(What you will do) Restate the records in full, keeping every word as it is.

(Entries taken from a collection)
————————

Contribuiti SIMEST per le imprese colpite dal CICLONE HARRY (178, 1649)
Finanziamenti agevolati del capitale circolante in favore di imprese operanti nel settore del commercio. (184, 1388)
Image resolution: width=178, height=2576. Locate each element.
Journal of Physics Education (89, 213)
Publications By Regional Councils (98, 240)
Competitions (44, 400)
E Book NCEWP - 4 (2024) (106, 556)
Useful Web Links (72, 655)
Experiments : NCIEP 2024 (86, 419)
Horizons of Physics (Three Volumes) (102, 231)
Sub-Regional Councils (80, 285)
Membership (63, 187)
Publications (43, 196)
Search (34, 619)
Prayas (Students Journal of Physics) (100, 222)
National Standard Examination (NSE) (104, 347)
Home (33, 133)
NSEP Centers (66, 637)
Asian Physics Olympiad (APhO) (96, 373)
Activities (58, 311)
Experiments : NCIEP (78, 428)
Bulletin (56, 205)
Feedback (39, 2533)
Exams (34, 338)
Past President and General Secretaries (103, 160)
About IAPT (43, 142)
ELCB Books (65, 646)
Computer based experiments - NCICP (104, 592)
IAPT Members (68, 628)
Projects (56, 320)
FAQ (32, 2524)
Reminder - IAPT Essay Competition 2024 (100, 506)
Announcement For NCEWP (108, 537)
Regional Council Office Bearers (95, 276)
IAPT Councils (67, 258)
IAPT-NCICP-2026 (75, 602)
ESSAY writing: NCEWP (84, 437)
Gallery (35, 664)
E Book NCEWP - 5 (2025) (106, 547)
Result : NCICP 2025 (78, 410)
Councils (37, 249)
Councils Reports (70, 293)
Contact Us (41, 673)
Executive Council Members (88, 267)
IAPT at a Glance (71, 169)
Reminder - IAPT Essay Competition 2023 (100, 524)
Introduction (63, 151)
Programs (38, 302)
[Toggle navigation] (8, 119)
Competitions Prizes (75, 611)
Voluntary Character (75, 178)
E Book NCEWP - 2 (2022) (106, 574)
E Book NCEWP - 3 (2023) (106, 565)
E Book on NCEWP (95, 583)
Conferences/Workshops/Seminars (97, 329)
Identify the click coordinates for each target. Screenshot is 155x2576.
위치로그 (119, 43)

————————

(Response to the task)
Contribuiti SIMEST per le imprese colpite dal CICLONE HARRY (178, 1649)
Finanziamenti agevolati del capitale circolante in favore di imprese operanti nel settore del commercio. (184, 1388)
Image resolution: width=178, height=2576. Locate each element.
Journal of Physics Education (89, 213)
Publications By Regional Councils (98, 240)
Competitions (44, 400)
E Book NCEWP - 4 (2024) (106, 556)
Useful Web Links (72, 655)
Experiments : NCIEP 2024 (86, 419)
Horizons of Physics (Three Volumes) (102, 231)
Sub-Regional Councils (80, 285)
Membership (63, 187)
Publications (43, 196)
Search (34, 619)
Prayas (Students Journal of Physics) (100, 222)
National Standard Examination (NSE) (104, 347)
Home (33, 133)
NSEP Centers (66, 637)
Asian Physics Olympiad (APhO) (96, 373)
Activities (58, 311)
Experiments : NCIEP (78, 428)
Bulletin (56, 205)
Feedback (39, 2533)
Exams (34, 338)
Past President and General Secretaries (103, 160)
About IAPT (43, 142)
ELCB Books (65, 646)
Computer based experiments - NCICP (104, 592)
IAPT Members (68, 628)
Projects (56, 320)
FAQ (32, 2524)
Reminder - IAPT Essay Competition 2024 (100, 506)
Announcement For NCEWP (108, 537)
Regional Council Office Bearers (95, 276)
IAPT Councils (67, 258)
IAPT-NCICP-2026 (75, 602)
ESSAY writing: NCEWP (84, 437)
Gallery (35, 664)
E Book NCEWP - 5 (2025) (106, 547)
Result : NCICP 2025 (78, 410)
Councils (37, 249)
Councils Reports (70, 293)
Contact Us (41, 673)
Executive Council Members (88, 267)
IAPT at a Glance (71, 169)
Reminder - IAPT Essay Competition 2023 (100, 524)
Introduction (63, 151)
Programs (38, 302)
[Toggle navigation] (8, 119)
Competitions Prizes (75, 611)
Voluntary Character (75, 178)
E Book NCEWP - 2 (2022) (106, 574)
E Book NCEWP - 3 (2023) (106, 565)
E Book on NCEWP (95, 583)
Conferences/Workshops/Seminars (97, 329)
Identify the click coordinates for each target. Screenshot is 155x2576.
위치로그 (119, 43)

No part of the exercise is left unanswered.